## REQUIREMENT
With every mark kept, transcribe all of the records.

(Stored data)
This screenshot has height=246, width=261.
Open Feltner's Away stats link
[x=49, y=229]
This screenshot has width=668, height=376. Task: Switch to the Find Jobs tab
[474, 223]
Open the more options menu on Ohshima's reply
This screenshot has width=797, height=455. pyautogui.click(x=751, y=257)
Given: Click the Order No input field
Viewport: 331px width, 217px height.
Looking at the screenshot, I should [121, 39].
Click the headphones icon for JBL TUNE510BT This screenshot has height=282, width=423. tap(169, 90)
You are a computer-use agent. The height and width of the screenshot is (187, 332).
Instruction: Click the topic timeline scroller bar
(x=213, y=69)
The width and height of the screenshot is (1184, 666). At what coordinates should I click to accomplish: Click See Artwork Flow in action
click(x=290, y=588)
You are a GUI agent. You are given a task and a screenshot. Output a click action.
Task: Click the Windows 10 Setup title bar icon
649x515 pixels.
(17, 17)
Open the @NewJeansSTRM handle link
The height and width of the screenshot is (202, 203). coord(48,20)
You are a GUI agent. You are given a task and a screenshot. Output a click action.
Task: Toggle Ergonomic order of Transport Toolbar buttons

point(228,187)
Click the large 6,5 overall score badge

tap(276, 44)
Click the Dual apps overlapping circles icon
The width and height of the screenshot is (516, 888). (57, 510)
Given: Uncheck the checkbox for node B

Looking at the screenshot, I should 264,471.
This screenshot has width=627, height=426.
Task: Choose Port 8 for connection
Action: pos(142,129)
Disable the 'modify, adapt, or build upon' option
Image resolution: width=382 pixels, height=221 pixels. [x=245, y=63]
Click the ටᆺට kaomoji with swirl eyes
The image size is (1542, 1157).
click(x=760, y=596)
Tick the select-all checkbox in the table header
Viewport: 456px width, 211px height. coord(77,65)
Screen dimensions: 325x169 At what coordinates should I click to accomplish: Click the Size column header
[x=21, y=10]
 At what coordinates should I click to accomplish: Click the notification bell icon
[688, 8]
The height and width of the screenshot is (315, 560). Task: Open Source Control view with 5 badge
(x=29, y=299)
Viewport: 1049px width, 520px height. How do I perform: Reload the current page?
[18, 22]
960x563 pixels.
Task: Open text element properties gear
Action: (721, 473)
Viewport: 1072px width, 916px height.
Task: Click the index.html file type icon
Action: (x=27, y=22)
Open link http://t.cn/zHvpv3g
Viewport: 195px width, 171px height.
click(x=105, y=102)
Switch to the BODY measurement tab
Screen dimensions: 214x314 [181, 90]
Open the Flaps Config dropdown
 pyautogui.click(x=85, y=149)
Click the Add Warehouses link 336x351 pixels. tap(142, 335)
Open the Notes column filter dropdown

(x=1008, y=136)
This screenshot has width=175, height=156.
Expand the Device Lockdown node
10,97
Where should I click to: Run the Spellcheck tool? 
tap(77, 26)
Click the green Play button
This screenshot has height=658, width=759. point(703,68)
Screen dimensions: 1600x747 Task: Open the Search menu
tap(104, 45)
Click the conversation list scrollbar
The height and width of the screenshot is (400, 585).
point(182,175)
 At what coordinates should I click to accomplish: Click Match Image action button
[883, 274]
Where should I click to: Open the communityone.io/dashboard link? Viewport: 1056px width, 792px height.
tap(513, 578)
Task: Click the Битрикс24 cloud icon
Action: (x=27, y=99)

## ANSWER BELOW
This screenshot has height=246, width=261.
Open Feltner's Away stats link
[x=49, y=229]
This screenshot has width=668, height=376. Task: Switch to the Find Jobs tab
[474, 223]
Open the more options menu on Ohshima's reply
This screenshot has width=797, height=455. pyautogui.click(x=751, y=257)
Given: Click the Order No input field
Viewport: 331px width, 217px height.
Looking at the screenshot, I should [121, 39].
Click the headphones icon for JBL TUNE510BT This screenshot has height=282, width=423. tap(169, 90)
You are a computer-use agent. The height and width of the screenshot is (187, 332).
Instruction: Click the topic timeline scroller bar
(x=213, y=69)
The width and height of the screenshot is (1184, 666). At what coordinates should I click to accomplish: Click See Artwork Flow in action
click(x=290, y=588)
You are a GUI agent. You are given a task and a screenshot. Output a click action.
Task: Click the Windows 10 Setup title bar icon
649x515 pixels.
(17, 17)
Open the @NewJeansSTRM handle link
The height and width of the screenshot is (202, 203). coord(48,20)
You are a GUI agent. You are given a task and a screenshot. Output a click action.
Task: Toggle Ergonomic order of Transport Toolbar buttons

point(228,187)
Click the large 6,5 overall score badge

tap(276, 44)
Click the Dual apps overlapping circles icon
The width and height of the screenshot is (516, 888). (57, 510)
Given: Uncheck the checkbox for node B

Looking at the screenshot, I should 264,471.
This screenshot has width=627, height=426.
Task: Choose Port 8 for connection
Action: pos(142,129)
Disable the 'modify, adapt, or build upon' option
Image resolution: width=382 pixels, height=221 pixels. [x=245, y=63]
Click the ටᆺට kaomoji with swirl eyes
The image size is (1542, 1157).
click(x=760, y=596)
Tick the select-all checkbox in the table header
Viewport: 456px width, 211px height. coord(77,65)
Screen dimensions: 325x169 At what coordinates should I click to accomplish: Click the Size column header
[x=21, y=10]
 At what coordinates should I click to accomplish: Click the notification bell icon
[688, 8]
The height and width of the screenshot is (315, 560). Task: Open Source Control view with 5 badge
(x=29, y=299)
Viewport: 1049px width, 520px height. How do I perform: Reload the current page?
[18, 22]
960x563 pixels.
Task: Open text element properties gear
Action: (721, 473)
Viewport: 1072px width, 916px height.
Task: Click the index.html file type icon
Action: (x=27, y=22)
Open link http://t.cn/zHvpv3g
Viewport: 195px width, 171px height.
click(x=105, y=102)
Switch to the BODY measurement tab
Screen dimensions: 214x314 [181, 90]
Open the Flaps Config dropdown
 pyautogui.click(x=85, y=149)
Click the Add Warehouses link 336x351 pixels. tap(142, 335)
Open the Notes column filter dropdown

(x=1008, y=136)
This screenshot has width=175, height=156.
Expand the Device Lockdown node
10,97
Where should I click to: Run the Spellcheck tool? 
tap(77, 26)
Click the green Play button
This screenshot has height=658, width=759. point(703,68)
Screen dimensions: 1600x747 Task: Open the Search menu
tap(104, 45)
Click the conversation list scrollbar
The height and width of the screenshot is (400, 585).
point(182,175)
 At what coordinates should I click to accomplish: Click Match Image action button
[883, 274]
Where should I click to: Open the communityone.io/dashboard link? Viewport: 1056px width, 792px height.
tap(513, 578)
Task: Click the Битрикс24 cloud icon
Action: (x=27, y=99)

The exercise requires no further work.